▶ **ACTIVITY**: What lines of the data below hold the string "agent"? Copy each one out.

▶ **EXERCISE DATA**:

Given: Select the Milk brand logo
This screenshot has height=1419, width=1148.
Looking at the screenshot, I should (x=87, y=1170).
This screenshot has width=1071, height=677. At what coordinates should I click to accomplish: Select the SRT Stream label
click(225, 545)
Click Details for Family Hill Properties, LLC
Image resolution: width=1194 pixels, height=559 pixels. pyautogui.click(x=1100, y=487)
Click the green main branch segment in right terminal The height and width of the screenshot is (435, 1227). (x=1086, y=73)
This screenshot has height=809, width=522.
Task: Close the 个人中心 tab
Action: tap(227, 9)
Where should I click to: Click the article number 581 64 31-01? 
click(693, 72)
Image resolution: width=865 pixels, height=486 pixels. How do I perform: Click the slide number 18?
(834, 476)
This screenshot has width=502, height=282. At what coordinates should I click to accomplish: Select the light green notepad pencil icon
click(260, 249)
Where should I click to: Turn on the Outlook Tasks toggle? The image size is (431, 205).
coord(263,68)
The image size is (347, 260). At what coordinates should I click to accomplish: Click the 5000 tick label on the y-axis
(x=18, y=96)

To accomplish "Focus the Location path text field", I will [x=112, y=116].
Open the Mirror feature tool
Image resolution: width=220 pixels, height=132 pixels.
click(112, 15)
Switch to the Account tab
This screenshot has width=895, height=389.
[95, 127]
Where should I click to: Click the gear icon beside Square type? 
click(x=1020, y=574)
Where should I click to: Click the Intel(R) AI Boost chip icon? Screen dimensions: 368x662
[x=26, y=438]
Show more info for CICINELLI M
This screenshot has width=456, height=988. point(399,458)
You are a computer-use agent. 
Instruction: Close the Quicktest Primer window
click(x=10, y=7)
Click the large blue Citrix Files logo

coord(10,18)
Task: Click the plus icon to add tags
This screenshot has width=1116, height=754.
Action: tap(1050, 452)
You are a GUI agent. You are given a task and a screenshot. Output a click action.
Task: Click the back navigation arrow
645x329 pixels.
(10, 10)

▶ **COMPLETED TASK**:
You are a computer-use agent. 
You are a GUI agent. You are given a task and a screenshot. Output a click action.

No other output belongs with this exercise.